Reproduce the records word for word, from their first line through the line containing "Select the light green legend color band", including both of those lines.

##### INPUT ROWS

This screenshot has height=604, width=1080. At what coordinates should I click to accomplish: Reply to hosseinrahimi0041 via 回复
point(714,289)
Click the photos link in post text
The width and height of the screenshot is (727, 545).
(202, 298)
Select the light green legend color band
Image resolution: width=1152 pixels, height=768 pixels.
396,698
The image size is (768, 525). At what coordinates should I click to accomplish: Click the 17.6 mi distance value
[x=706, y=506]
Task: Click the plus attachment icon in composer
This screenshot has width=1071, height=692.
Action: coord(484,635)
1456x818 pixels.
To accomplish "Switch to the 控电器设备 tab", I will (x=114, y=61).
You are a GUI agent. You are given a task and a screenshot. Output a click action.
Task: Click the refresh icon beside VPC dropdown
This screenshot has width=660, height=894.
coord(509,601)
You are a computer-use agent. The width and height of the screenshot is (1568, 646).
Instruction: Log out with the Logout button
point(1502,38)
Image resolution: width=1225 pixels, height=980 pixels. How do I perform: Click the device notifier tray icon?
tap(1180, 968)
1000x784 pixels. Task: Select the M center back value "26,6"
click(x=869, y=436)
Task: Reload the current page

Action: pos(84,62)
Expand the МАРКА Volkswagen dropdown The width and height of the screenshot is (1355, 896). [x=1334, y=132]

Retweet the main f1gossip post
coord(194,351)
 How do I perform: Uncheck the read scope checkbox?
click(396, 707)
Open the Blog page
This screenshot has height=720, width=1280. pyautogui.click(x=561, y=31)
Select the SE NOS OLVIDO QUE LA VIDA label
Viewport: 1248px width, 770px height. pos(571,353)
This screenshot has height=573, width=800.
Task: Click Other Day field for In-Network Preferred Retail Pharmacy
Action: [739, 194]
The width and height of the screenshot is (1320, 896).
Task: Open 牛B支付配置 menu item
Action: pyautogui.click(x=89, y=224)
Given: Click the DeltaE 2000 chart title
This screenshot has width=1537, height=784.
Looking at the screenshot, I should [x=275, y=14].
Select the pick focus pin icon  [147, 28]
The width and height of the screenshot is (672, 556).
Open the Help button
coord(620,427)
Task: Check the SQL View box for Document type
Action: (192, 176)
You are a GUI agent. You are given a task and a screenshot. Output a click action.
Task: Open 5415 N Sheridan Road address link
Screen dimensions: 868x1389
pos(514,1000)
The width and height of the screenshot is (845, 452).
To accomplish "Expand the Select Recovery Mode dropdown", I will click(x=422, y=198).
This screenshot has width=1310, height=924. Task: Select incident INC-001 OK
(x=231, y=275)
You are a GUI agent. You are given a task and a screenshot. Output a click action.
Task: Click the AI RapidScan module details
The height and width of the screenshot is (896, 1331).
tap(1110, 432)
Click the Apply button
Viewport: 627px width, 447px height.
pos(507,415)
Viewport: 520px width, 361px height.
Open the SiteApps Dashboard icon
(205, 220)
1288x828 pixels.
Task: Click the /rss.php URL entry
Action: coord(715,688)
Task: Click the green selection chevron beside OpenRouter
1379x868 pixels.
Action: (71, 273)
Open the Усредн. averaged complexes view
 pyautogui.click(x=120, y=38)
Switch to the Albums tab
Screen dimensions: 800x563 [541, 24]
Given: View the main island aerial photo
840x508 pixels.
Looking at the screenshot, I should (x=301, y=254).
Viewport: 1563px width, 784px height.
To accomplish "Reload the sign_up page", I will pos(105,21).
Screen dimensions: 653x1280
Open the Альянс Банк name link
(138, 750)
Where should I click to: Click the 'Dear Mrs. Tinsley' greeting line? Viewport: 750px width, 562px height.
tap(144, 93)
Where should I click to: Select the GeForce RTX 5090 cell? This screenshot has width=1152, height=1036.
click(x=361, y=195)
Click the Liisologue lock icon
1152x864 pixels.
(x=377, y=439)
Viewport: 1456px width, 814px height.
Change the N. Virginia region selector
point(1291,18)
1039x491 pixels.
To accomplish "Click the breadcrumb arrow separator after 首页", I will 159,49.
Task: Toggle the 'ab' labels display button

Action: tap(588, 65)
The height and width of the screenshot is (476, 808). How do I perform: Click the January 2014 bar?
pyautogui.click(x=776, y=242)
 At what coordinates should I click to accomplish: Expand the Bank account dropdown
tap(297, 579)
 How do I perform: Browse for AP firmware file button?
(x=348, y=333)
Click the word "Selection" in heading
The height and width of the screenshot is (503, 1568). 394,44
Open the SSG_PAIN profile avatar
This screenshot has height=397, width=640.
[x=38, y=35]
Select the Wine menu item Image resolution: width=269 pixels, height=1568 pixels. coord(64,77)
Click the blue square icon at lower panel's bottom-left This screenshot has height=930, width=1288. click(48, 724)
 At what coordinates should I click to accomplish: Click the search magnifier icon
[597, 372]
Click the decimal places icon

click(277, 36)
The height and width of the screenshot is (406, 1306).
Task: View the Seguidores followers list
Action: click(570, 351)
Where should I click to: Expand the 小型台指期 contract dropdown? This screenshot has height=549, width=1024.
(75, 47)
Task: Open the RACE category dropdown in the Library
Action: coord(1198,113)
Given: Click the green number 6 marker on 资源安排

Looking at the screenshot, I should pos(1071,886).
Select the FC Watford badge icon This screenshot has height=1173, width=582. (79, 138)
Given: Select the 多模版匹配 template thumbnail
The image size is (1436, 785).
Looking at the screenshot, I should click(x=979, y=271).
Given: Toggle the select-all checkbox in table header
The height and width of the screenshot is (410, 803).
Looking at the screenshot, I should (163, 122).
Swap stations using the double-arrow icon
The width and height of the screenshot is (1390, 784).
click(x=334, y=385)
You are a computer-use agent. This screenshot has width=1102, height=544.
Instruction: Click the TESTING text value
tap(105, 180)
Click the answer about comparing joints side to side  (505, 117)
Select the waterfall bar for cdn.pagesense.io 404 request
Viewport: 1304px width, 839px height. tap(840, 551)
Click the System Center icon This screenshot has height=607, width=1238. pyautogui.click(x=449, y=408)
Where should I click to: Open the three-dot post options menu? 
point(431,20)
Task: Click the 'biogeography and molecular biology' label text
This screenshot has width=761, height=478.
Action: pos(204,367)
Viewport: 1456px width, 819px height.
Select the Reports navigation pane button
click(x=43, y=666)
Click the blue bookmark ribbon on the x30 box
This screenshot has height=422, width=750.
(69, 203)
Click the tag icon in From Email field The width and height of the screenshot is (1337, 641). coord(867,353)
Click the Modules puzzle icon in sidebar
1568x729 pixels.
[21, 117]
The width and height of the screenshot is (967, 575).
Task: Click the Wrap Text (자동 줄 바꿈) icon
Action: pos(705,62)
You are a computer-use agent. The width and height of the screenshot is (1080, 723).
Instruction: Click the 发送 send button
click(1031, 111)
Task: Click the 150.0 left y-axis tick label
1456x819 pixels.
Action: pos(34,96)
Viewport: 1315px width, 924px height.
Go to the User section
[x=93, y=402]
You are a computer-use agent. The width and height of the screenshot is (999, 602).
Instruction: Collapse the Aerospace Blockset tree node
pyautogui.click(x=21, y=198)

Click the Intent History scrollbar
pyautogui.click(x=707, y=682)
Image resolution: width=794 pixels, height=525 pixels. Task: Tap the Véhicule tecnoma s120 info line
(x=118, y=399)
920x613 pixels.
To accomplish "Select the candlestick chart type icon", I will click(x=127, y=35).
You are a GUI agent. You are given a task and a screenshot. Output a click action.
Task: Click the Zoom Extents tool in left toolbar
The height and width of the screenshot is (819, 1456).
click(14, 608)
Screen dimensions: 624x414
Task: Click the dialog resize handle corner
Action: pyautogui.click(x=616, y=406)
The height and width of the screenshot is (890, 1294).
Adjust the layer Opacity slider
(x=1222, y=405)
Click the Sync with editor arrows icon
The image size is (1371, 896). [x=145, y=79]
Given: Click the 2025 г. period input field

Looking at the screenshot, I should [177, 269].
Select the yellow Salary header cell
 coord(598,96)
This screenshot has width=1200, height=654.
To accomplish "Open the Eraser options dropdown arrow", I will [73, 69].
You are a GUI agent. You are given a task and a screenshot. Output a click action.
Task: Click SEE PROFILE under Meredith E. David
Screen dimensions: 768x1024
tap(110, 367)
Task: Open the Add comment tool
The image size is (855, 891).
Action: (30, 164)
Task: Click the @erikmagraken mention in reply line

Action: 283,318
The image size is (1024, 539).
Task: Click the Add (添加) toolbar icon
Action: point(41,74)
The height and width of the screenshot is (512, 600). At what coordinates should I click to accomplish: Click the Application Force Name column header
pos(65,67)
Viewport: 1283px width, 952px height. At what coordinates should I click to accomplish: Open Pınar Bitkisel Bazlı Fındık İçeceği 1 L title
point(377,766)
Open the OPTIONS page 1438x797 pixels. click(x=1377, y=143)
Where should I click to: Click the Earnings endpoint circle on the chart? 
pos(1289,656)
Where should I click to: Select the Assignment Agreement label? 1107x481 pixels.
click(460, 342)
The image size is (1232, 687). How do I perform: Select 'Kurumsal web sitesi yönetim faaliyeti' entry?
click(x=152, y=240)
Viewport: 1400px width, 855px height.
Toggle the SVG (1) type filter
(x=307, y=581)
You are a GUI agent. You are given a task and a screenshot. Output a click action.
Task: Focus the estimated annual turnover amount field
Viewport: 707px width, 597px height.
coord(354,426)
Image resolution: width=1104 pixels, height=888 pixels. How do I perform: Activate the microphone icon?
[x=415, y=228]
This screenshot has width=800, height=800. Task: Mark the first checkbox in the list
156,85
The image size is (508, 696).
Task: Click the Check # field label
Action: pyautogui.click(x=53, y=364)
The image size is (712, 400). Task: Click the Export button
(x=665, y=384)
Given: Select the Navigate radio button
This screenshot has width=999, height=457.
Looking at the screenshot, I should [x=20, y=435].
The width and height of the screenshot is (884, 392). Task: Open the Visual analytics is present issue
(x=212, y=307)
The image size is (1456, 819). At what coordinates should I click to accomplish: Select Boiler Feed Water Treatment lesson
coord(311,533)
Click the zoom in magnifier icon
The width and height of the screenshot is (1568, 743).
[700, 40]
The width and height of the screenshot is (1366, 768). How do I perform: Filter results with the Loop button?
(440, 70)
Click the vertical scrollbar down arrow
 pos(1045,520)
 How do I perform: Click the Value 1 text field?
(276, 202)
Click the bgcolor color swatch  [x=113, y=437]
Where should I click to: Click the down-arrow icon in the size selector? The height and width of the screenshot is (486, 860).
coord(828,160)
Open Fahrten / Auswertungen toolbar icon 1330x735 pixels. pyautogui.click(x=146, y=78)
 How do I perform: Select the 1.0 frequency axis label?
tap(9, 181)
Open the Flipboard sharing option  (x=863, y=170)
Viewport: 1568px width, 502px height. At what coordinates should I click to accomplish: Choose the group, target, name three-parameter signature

##########

OUTPUT OF THE EXERCISE –
This screenshot has height=604, width=1080. At what coordinates should I click to accomplish: Reply to hosseinrahimi0041 via 回复
point(714,289)
Click the photos link in post text
The width and height of the screenshot is (727, 545).
(202, 298)
Select the light green legend color band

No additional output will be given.